Members of ACT-UP storm DuPont's New York offices demanding the company cut the price of efavirenz.
Stanley Riddell and Philip Greenberg at the Fred Hutchinson Cancer Research Center devise a method to isolate specific T cells from the blood and grow large amounts in the laboratory, without losing the cell specificity.
A federal panel recommends that abacavir, be approved for adults and children. The FDA's Antiviral Drugs Advisory Committee recommendation comes amid concerns about serious and sometimes deadly allergic reactions in about 3% of patients.
The experimental drug T-20 appears to reduce the level of HIV in patients's blood by as much as 99% according to researchers at the University of Alabama.
Researchers from the Johns Hopkins School of Hygiene and Public Health and the National Institute of Allergy and Infectious Disease report that HIV positive women may have a higher risk of progressing to AIDS than HIV infected men with the same viral load.
Research conducted by Jay A. Levy of the University of California and others shows that enhanced CD8 suppression of HIV replication appears to be an important characteristic of long-term non-progression of HIV.
Researchers report that perinatal transmission of HIV can be reduced through the use of an abbreviated zidovudine regimen initiated intra partum or in the first 48 hours of life.
A study in The New England Journal of Medicine shows that zidovudine administered to the child soon after exposure, but not the mother, had a preventative effect.
MediChem Research enters into a joint venture agreement with the government of Sarawak, Malaysia, to research the leaves from the rare bintangor tree as a potential AIDS drug. The drug, Calanolide A, prevents replication of the virus in laboratory tests and is well-tolerated by HIV negative patients.
Three HIV infected patients appear to have had virtually all of the virus cleared from their system following treatment with standard anti-HIV drugs and interleukin-2. Scientists are unable to grow live HIV from 330 million immune cells taken from the three patients.
An advisory panel for the FDA recommends approval of the Panretin gel, produced by Ligand Pharmaceuticals, for patients with AIDS-associated KS. However, the skin lesion treatment was not recommended as a primary treatment.

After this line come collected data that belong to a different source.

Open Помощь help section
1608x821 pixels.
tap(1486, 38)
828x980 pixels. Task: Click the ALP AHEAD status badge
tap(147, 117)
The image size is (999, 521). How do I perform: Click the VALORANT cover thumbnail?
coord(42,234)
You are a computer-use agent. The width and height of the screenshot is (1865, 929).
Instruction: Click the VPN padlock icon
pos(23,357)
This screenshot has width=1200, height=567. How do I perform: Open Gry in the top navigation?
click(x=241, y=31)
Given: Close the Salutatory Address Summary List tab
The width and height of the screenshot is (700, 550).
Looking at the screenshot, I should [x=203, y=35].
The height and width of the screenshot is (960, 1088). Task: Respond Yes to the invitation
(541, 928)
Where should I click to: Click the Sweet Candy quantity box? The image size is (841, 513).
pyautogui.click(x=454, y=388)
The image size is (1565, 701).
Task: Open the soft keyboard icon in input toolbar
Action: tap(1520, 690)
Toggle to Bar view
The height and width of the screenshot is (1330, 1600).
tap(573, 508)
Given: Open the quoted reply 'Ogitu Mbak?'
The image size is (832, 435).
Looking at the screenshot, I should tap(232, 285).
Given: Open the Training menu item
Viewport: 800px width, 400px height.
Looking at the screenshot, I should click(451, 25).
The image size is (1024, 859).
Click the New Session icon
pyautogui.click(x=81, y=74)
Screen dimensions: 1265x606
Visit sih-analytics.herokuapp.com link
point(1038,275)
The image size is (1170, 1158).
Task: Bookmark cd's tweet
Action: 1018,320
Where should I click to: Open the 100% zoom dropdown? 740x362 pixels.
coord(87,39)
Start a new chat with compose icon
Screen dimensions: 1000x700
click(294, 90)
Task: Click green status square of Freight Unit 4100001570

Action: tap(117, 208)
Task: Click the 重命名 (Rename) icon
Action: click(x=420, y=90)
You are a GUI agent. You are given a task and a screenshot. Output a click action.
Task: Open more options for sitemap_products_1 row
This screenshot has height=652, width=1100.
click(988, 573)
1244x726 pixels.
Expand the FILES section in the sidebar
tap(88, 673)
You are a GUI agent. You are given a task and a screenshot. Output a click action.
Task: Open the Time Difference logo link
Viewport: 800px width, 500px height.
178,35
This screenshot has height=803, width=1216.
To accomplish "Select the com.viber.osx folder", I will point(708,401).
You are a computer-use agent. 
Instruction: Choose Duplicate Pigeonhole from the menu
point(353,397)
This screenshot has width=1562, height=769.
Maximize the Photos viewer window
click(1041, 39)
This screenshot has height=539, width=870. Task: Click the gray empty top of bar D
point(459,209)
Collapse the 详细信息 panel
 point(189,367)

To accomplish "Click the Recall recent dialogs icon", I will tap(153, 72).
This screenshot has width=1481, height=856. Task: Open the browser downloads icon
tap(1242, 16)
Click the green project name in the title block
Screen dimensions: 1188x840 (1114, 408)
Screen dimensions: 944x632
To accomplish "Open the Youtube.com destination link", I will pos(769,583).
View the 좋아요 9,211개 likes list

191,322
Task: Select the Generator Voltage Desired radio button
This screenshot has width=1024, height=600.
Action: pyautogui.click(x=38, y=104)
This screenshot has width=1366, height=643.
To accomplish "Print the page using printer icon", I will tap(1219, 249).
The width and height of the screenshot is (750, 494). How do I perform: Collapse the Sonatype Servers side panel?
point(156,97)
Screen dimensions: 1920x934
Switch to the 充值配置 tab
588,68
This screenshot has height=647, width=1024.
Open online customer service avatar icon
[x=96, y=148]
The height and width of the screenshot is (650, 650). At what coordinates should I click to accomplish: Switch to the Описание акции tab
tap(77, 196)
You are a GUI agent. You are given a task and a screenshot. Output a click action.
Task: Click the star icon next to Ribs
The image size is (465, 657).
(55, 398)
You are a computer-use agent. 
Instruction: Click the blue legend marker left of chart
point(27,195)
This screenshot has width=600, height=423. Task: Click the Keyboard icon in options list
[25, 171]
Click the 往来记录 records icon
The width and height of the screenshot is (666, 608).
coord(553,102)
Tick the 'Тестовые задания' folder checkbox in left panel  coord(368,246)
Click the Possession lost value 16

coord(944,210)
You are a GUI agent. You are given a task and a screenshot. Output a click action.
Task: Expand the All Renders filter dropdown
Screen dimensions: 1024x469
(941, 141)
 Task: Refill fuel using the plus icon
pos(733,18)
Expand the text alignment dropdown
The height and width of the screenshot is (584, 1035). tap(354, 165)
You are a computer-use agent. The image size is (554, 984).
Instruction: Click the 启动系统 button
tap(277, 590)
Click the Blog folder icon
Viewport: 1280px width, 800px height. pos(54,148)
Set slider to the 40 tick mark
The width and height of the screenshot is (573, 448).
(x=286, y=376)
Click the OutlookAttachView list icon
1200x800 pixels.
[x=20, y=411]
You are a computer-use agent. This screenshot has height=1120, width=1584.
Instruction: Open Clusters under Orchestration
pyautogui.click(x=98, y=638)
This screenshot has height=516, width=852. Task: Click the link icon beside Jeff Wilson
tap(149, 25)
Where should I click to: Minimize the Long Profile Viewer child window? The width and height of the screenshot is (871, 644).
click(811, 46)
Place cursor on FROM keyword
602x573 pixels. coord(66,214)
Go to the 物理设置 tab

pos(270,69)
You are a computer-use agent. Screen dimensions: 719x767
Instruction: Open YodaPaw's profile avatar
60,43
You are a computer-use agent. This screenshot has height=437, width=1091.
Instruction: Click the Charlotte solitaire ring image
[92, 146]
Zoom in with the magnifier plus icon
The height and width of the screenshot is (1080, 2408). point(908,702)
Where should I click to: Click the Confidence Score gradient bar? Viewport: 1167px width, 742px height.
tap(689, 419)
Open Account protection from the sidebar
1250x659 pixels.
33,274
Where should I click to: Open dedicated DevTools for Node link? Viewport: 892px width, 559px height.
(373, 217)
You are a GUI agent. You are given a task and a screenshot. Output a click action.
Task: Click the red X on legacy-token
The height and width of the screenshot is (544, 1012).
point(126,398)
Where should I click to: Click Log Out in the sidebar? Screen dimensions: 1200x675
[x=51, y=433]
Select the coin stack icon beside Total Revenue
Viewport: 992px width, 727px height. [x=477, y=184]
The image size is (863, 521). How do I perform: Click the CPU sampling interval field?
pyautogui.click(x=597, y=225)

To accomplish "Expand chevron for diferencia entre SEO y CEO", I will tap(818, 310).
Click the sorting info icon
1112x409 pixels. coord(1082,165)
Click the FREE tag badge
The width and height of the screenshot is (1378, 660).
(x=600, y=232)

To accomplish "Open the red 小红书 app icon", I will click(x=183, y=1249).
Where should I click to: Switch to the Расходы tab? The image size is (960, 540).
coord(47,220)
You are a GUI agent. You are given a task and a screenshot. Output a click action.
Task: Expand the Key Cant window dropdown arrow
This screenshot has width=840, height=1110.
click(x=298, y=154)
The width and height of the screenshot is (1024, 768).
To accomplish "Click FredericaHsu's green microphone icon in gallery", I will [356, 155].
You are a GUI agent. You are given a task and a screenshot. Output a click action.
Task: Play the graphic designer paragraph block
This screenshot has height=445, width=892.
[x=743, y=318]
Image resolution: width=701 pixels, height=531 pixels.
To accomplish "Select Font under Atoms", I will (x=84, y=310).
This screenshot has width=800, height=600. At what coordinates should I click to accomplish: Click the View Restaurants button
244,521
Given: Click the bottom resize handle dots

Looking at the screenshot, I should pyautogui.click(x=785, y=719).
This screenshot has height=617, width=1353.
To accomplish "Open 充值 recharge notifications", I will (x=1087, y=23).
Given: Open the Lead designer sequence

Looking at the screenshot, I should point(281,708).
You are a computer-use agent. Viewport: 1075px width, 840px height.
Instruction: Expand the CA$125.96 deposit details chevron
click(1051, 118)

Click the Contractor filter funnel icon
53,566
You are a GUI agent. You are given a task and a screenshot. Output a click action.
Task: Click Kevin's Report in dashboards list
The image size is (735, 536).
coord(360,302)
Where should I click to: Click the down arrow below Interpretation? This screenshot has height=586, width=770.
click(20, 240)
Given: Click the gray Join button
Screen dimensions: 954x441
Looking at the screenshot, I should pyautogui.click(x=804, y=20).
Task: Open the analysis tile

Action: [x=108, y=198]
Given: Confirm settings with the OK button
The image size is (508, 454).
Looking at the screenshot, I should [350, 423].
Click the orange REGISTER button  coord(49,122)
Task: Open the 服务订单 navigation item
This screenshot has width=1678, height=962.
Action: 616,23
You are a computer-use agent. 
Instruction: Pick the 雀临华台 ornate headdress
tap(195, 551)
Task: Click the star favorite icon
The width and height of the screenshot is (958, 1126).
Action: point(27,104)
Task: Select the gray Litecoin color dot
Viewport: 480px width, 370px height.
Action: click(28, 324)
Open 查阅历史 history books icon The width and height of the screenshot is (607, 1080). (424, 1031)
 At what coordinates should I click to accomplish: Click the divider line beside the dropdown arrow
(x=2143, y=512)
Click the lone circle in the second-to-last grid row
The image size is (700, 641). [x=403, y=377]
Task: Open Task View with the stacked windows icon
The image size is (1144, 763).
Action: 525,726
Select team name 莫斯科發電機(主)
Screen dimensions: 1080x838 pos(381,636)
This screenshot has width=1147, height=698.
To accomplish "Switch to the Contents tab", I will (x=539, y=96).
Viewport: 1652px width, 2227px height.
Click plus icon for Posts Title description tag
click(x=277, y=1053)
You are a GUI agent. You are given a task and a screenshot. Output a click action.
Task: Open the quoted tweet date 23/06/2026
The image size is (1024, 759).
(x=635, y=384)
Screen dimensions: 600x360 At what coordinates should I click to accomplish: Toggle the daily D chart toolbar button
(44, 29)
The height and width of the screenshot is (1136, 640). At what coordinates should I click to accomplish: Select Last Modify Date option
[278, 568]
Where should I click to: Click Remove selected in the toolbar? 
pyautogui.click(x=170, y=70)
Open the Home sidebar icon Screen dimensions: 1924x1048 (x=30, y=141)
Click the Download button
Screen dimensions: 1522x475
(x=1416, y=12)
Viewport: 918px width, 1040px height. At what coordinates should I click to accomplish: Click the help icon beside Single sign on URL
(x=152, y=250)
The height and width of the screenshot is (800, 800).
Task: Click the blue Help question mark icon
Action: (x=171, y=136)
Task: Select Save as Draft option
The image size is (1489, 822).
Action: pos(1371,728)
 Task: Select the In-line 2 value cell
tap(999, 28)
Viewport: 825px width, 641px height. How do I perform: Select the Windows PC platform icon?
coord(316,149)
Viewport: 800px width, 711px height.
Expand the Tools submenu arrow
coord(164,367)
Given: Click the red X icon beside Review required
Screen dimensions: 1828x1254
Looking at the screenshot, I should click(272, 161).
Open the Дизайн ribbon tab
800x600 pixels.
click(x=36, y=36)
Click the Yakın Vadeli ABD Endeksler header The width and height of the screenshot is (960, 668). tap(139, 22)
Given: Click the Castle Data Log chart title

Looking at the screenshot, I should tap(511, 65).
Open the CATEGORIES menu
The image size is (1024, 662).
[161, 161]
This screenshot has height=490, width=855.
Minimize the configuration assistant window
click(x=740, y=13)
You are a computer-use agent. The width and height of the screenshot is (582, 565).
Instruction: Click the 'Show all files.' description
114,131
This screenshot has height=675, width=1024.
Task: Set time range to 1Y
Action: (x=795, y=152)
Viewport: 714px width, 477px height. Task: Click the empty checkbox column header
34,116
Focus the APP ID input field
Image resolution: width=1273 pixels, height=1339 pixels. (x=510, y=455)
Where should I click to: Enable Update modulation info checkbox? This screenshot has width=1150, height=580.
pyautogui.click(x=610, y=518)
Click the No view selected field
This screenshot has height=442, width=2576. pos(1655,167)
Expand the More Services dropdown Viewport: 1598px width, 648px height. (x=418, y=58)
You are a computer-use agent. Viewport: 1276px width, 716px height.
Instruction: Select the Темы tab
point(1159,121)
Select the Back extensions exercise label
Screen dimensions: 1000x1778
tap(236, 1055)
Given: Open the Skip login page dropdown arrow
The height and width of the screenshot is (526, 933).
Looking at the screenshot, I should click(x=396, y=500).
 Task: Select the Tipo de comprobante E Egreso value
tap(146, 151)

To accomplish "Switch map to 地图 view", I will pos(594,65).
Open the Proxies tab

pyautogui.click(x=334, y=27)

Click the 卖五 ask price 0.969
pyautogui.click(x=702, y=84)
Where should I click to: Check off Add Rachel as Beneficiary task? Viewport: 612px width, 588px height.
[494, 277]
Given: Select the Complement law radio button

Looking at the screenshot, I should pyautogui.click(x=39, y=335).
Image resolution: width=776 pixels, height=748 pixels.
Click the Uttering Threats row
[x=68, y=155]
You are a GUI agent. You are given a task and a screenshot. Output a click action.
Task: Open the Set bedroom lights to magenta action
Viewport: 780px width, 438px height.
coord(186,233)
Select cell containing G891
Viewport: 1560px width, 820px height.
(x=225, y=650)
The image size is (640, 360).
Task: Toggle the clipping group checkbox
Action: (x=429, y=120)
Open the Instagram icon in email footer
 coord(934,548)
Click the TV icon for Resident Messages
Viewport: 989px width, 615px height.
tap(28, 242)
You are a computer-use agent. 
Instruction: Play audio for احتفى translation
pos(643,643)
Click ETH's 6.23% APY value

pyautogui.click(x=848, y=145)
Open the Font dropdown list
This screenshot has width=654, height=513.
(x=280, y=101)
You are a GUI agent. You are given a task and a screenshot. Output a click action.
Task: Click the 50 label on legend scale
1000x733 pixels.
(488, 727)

Scientists isolate an HIV-1 strain that reportedly can confer resistance to most or all nucleoside reverse transcriptase inhibitors.
According to a study appearing in the American Journal of Respiratory Critical Care, cigarette smoking may suppress the percentage and absolute number of CD4 and CD8 cells in the bronchoalveolar lavage fluid in HIV positive patients, which may in turn cause a decrease in lung defenses against infection.
The Swiss HIV Cohort Study finds that the administration of HAART to asymptomatic HIV positive patients early in the course of infection can help preserve pre-therapy levels of immune function.
The FDA approves nevirapine, a non-nucleoside reverse transcriptase inhibitor (NNRTI), for use in HIV infected children.
Pharmaceutical companies are required to provide physicians with specific information on the effects of medications on children, according to new rules from the FDA.
A study of 202 HIV infected patients finds that about 40% of prescriptions for HIV patients had incorrect dosing schedules, suboptimal dosages and/or protease inhibitors ordered as monotherapy.
Wesley Sundquist of the University of Utah and associates report that they are able to replicate—for the first time—cone-shaped structures similar to HIV's core.
Efavirenz, which received FDA approval nearly three months ago, is included in the Guidelines for the Use of Antiretroviral Agents in HIV-Infected Adults and Adolescents. The drug is listed in column A, which lists "preferred" antiviral therapies for treating established HIV infection.